El subsidio no es mala palabra

Para recuperar los conceptos que el neoliberalismo nos robó

El neoliberalismo se lleva nuestro dinero, buena parte de nuestros derechos y también unas cuantas de nuestras palabras. El discurso único arrincona al ciudadano medio llevándolo a sentir vergüenza de defender algunos conceptos, como si esto fuera contrario no solo al interés general, hasta al sentido común.

La libertad de comercio, no aplicar retenciones a las exportaciones, las importaciones sin barreras, financiar un déficit público con deuda externa, eliminar todo subsidio al consumo, varias más de estas consignas terminan pareciendo inviolables, a menos que se admita a la vez la ignorancia de preceptos económicos básicos.

Un subsidio, como diferencia entre el precio regular de un bien o servicio y aquel que una persona o grupo debe pagar, es normal en toda la sociedad y por supuesto todo gobierno lo aplica en varios ámbitos de su administración.

Cuando un boliche bailable anuncia “damas gratis”, está subsidiando la presencia femenina porque cree que eso mejora su actividad. Lo mismo hace cualquier industrial o comerciante que vende saldos bajo el costo de producción. Lo hace un gobierno en escala mucho mayor, para promover una actividad por razones que debieran ser de interés general.

Lo hace de dos formas: con pagos complementarios a cualquier productor al que le obligue a vender por debajo de su costo por alguna regulación, o liberando de algunos impuestos en determinados casos, en lo que se conoce como gasto tributario, un impuesto que no se cobra.
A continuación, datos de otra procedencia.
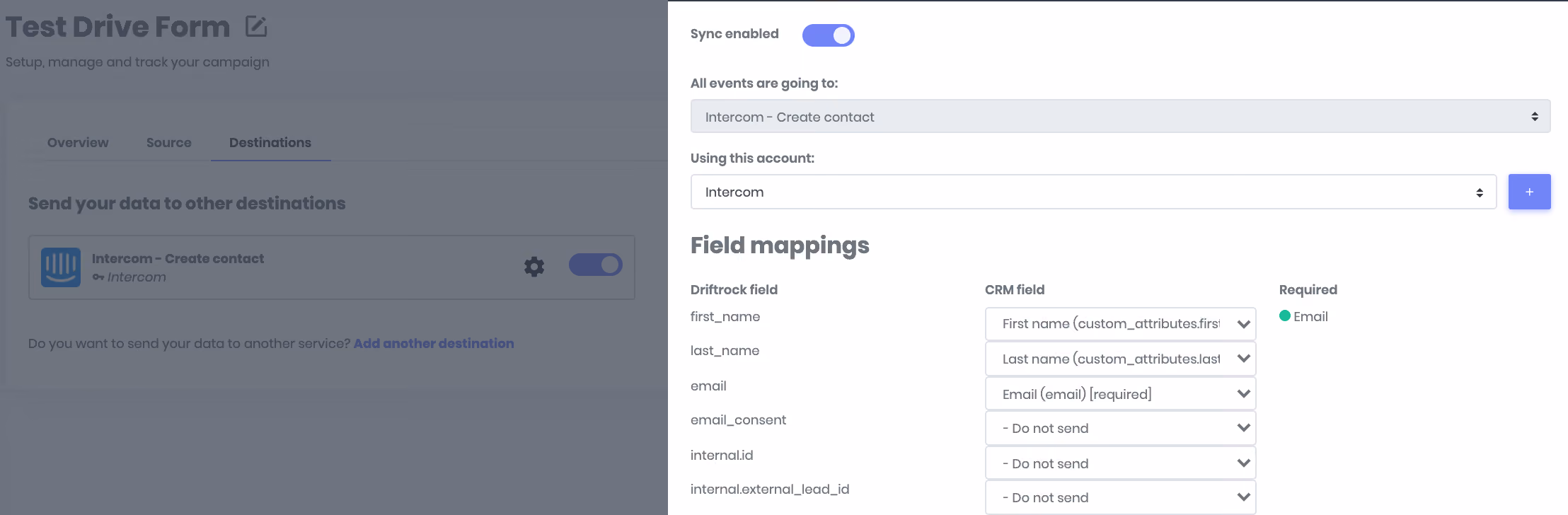Click the plus button to add account
This screenshot has height=515, width=1568.
point(1529,192)
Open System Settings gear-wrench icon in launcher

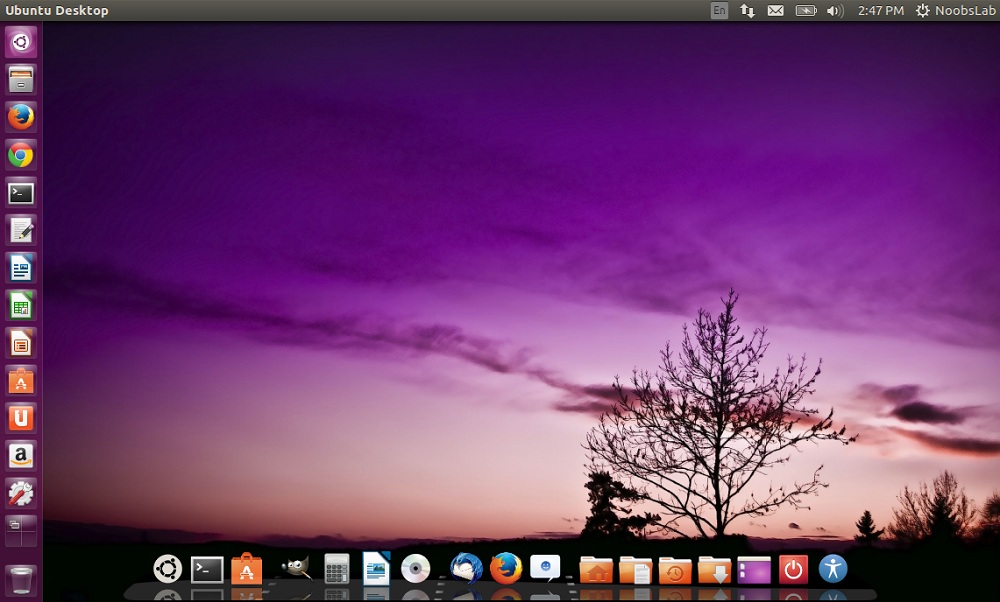point(21,493)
En el presupuesto 2018 el total de gastos tributarios suman 346.000 millones de pesos, por más de 20 casos que se consideran necesarios para una región o para asegurar la continuidad de una actividad. Un solo ejemplo: al régimen industrial de Tierra del Fuego se lo exime en más de 35.000 millones, porque se considera que con eso se asegura la ocupación de un territorio estratégico. Unos 7000 millones de impuestos a las ganancias no cobrados a los jueces, por vaya a saber qué razón. Otros 7000 millones de exención al GNC de vehículos. Y así siguiendo. Cada caso con su historia y su justificación clara o no tanto.
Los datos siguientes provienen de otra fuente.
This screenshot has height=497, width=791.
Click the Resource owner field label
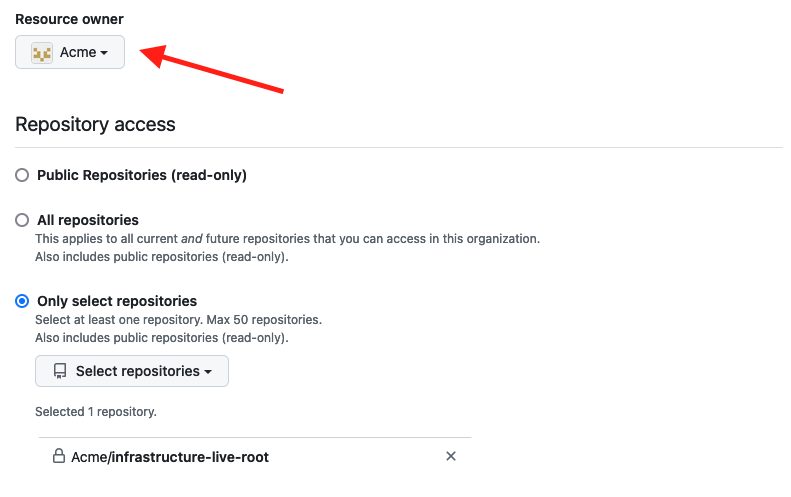tap(69, 19)
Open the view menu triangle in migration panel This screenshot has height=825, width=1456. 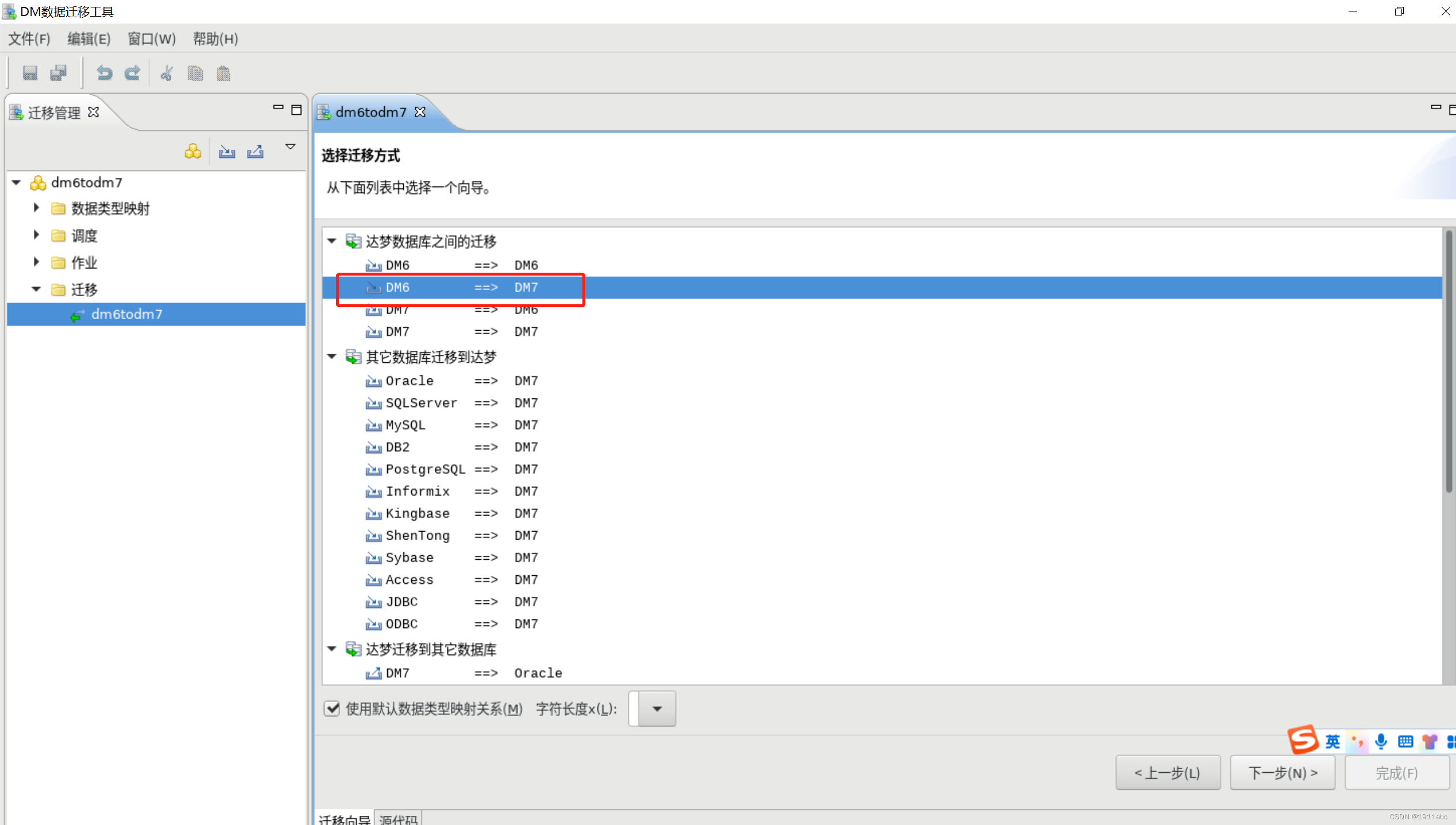(291, 147)
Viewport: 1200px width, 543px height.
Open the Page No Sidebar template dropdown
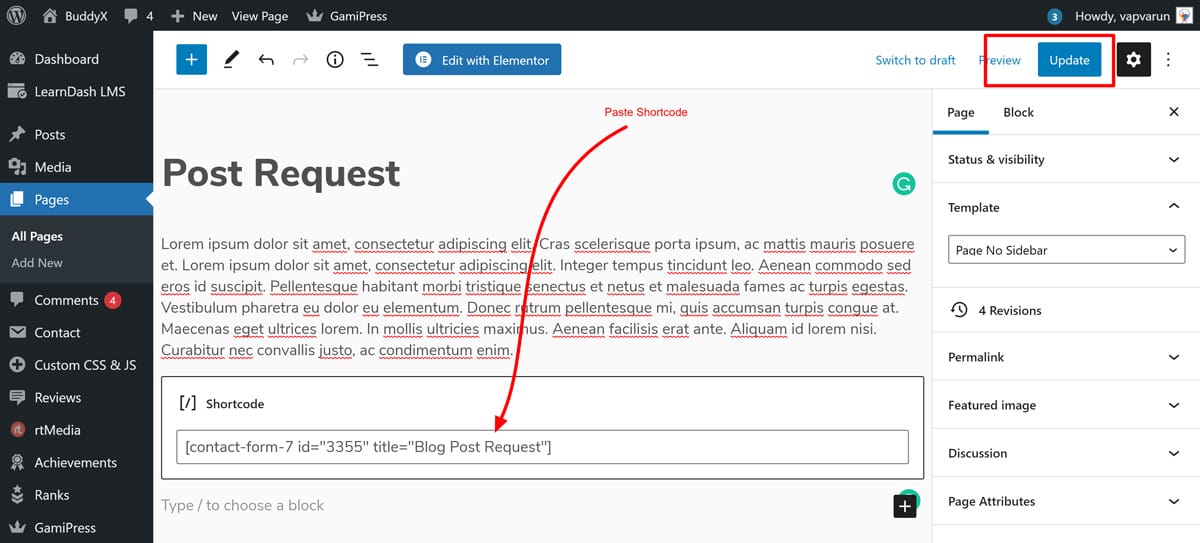pos(1065,250)
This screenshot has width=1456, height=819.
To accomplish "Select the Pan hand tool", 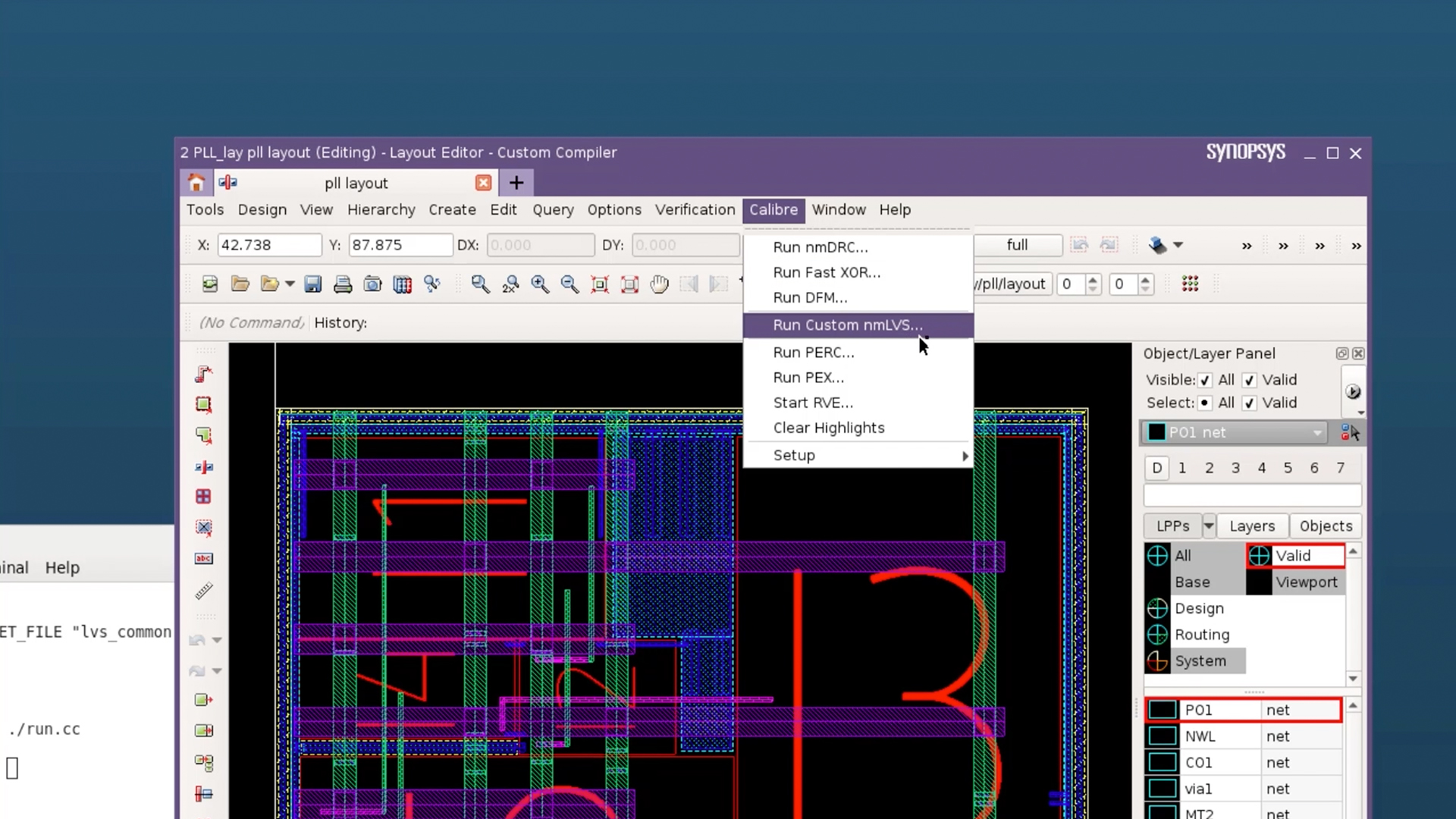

Las tarifas de energía o agua o transporte reducidas para ciertos consumidores individuales o colectivos tienen un fundamento central, suficientemente sólido: la relación con el ingreso de los usuarios y la imposibilidad de estos de recurrir a otro proveedor de estos servicios esenciales. El gobierno simplifica el tema y pone a los compatriotas frente al espejo para que se pregunten si tienen derecho a pagar menos de lo que cuesta proveer el servicio.

Para eso:

1 – No nos dice cuánto cuesta extraer el gas o petróleo y agregar una utilidad razonable, para llegar a un precio justo de algo que es nuestro, cuya extracción sólo estamos concesionando.

2 – Tampoco nos dice cuáles son los costos de generación y distribución con detalle.

3 – Luego nos dice que lo que cuesta vale, que paguemos, aunque nuestros ingresos sean insuficientes para todas las necesidades a cubrir. Y agrega que no tiene opciones.

Falta hacer cuentas y usar la imaginación.

La reducción de tarifas a los sectores más humildes haría que el consumo de otros bienes necesarios aumente. Estos bienes tienen carga impositiva y nadie ha hecho esa cuenta.

Si los pobres no pueden pagar y deberían ser subsidiados, los pudientes pueden pagar más en compensación, reduciendo el esfuerzo presupuestario. También pueden hacerlo todos los dueños de carteles publicitarios en todas las rutas y autopistas argentinas; o los hipermercados o grandes plantas industriales que no sean electro intensivas, a las que además el Estado induzca con tarifas altas a que generen partes de sus consumos con instalaciones de energía solar en sus techos; los edificios lujosos que se diseñaron para uso exclusivo de energía eléctrica; y así siguiendo.

Lógica de barrio: si el que no tiene no debe poner una tan alta proporción de sus ingresos, el que tiene puede y debe aportar, acercándose al menos a una proporción de sus ingresos similar a la que se pide a un pobre.

Un servicio público no es un negocio, aunque se recurra a proveedores privados. Satisface una necesidad comunitaria y obliga a repartir las cargas de manera equitativa pensada al límite.

Podríamos agregar decenas de ejemplos de tratamiento imaginativo de la cuestión en Europa o Estados Unidos. Lo lineal, como se pretende aquí, es de gobernantes vagos o abusivos.

El subsidio no es mala palabra. Se puede usar en público, sin ninguna vergüenza. También se puede y debe reclamar.